I have decided to create a plot based upon the “Brexit_polls” dataset from DS Labs. To create the plot, I first looked at the data and decided what questions I wanted the plot to answer—how did British opinion about Brexit change in the six months between January and June 2016 (at least according to the public opinion polls). I then prepared the data so the plot could accurately show the variables I thought were most important for answering my question. After the data was prepared, I constructed a graph with color to differentiate the responses, and with a loess curve to show the trend over time. I also labeled the axes, changed the decimals on the y axis to percentages, and added a title. I tried to add a plotly hover over for more data, but ggplotly would not cooperate so I included that in a second graph, without the loess curve. Details on my step by step process are below.
Load DSLabs (and tidyverse) in order to explore the datasets to decide which one to work with.
library(dslabs)
library(tidyverse)
data(package="dslabs")
list.files(system.file("script", package = "dslabs"))

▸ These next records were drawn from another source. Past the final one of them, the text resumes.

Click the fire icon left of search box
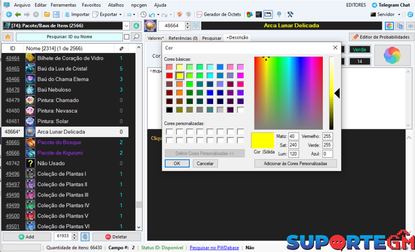Screen dimensions: 415x252 7,37
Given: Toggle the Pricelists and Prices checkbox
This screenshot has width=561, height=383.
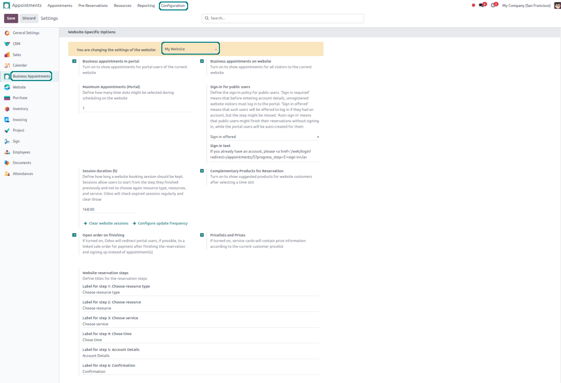Looking at the screenshot, I should point(202,235).
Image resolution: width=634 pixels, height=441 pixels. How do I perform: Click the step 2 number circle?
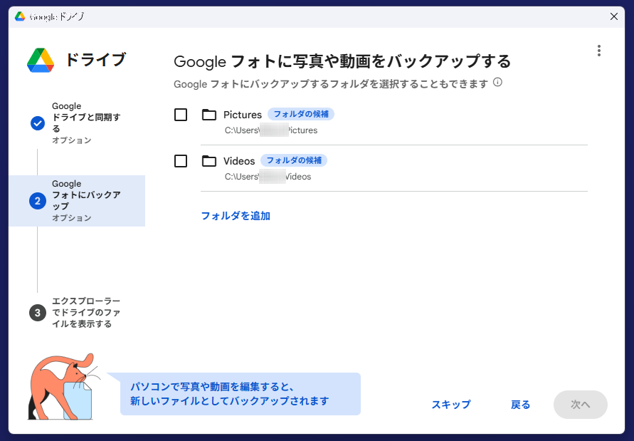[x=38, y=201]
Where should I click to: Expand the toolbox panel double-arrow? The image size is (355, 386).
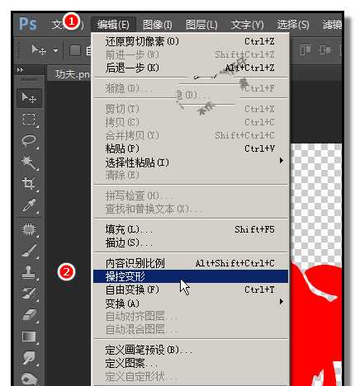20,70
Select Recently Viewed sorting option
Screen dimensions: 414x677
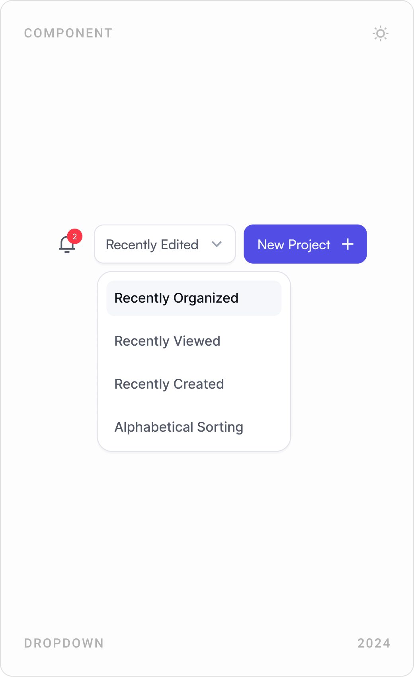pyautogui.click(x=167, y=341)
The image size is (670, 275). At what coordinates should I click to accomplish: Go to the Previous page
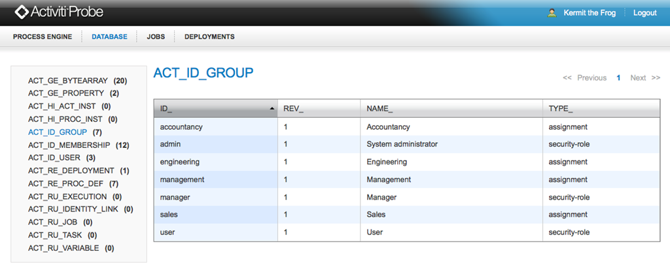coord(591,78)
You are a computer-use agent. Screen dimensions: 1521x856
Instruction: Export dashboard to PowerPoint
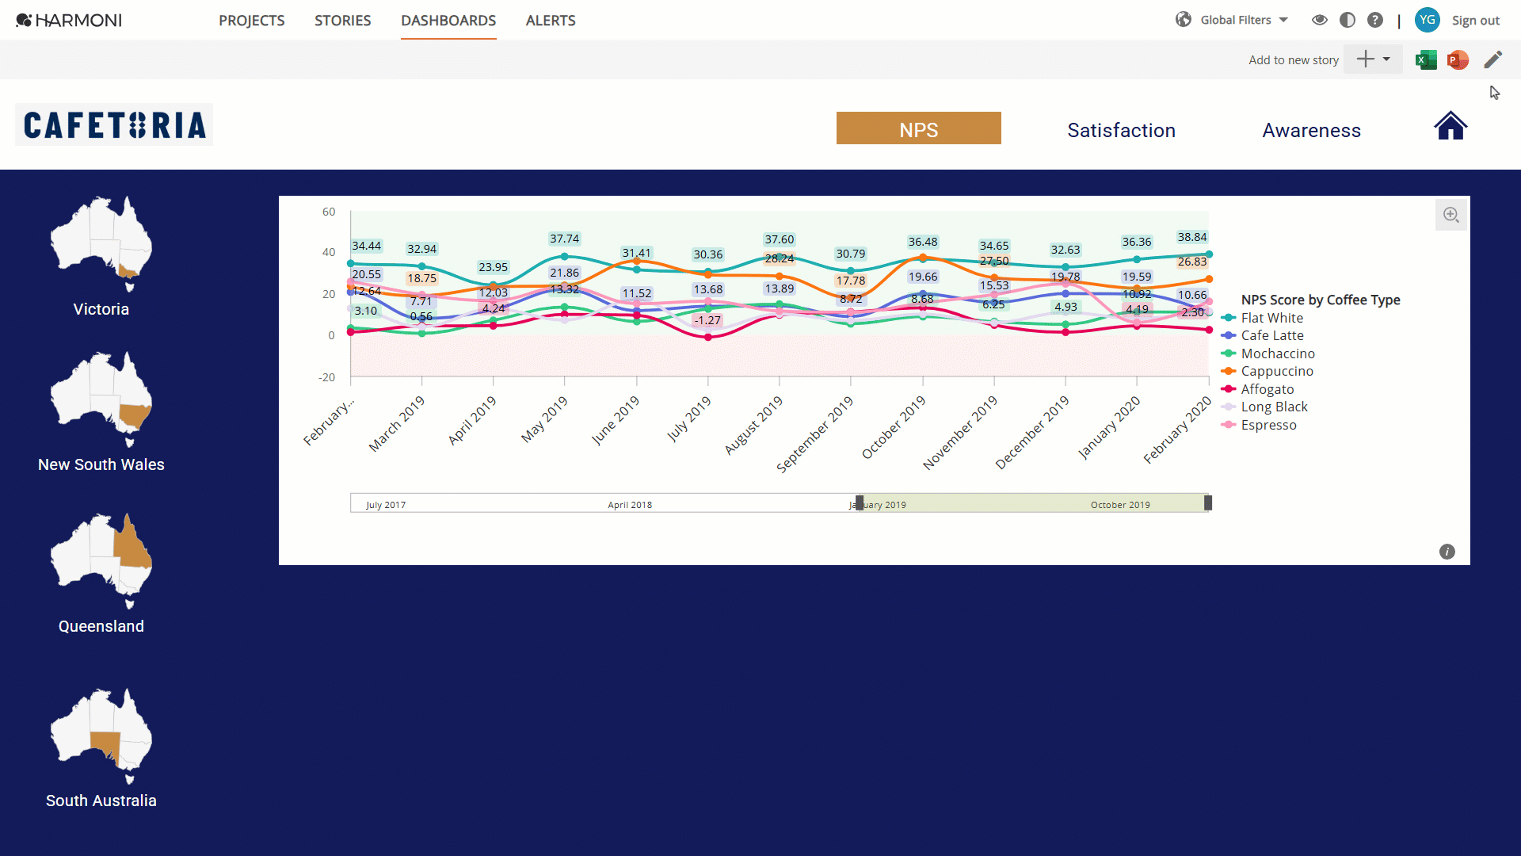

## [1] "make-admissions.R"
## [2] "make-brca.R"
## [3] "make-brexit_polls.R"
## [4] "make-death_prob.R"
## [5] "make-divorce_margarine.R"
## [6] "make-gapminder-rdas.R"
## [7] "make-greenhouse_gases.R"
## [8] "make-historic_co2.R"
## [9] "make-mnist_27.R"
## [10] "make-movielens.R"
## [11] "make-murders-rda.R"
## [12] "make-na_example-rda.R"
## [13] "make-nyc_regents_scores.R"
## [14] "make-olive.R"
## [15] "make-outlier_example.R"
## [16] "make-polls_2008.R"
## [17] "make-polls_us_election_2016.R"
## [18] "make-reported_heights-rda.R"
## [19] "make-research_funding_rates.R"
## [20] "make-stars.R"
## [21] "make-temp_carbon.R"
## [22] "make-tissue-gene-expression.R"
## [23] "make-trump_tweets.R"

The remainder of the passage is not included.